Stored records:

◆ ◆ ◆ ◆ ◆ ◆ ◆

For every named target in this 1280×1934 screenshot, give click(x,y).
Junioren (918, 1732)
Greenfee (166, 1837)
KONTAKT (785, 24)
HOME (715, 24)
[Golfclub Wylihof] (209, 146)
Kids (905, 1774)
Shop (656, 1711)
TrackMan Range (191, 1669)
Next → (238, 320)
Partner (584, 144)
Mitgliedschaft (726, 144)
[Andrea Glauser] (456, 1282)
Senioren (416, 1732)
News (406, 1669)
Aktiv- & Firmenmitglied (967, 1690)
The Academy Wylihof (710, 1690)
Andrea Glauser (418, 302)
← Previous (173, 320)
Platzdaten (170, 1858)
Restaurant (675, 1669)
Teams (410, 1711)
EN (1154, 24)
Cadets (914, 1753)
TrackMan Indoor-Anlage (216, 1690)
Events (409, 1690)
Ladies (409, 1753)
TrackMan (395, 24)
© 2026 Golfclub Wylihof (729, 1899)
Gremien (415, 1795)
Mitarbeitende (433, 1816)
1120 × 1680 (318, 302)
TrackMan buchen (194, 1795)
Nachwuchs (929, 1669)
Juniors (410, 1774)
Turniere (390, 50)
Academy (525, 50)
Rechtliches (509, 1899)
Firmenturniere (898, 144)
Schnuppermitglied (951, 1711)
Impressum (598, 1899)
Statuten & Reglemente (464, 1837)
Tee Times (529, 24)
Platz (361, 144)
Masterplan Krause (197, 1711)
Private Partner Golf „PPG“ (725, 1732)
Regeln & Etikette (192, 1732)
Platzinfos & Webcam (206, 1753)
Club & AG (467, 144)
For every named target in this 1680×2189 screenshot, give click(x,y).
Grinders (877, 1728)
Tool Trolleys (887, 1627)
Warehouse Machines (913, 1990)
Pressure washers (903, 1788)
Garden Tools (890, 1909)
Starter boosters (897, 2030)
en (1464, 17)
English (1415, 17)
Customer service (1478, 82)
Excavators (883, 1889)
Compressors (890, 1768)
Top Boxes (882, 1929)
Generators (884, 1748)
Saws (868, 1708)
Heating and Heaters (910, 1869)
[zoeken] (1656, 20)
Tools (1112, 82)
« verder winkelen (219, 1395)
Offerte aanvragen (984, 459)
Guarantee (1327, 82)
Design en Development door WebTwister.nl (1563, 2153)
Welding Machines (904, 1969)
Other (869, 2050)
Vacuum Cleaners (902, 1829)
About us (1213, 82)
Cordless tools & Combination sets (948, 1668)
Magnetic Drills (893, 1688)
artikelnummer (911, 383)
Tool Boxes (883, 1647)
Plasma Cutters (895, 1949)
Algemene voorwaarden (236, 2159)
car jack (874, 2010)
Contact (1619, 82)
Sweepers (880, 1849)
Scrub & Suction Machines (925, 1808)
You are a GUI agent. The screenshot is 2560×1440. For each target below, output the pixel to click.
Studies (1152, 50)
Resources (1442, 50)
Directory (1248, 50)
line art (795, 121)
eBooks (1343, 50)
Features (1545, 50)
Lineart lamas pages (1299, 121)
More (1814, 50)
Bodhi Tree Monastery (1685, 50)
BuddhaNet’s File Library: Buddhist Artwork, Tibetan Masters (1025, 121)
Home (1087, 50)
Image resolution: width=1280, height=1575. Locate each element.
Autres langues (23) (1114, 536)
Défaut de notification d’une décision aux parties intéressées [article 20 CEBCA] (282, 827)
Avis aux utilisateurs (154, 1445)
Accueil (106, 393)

◆ ◆ ◆ ◆ ◆ ◆ ◆

**What you should do:** Copy out all lines above holding "each".

**Exercise output:**
You are a GUI agent. The screenshot is 2560×1440. For each target below, output the pixel to click.
Image resolution: width=1280, height=1575. Locate each element.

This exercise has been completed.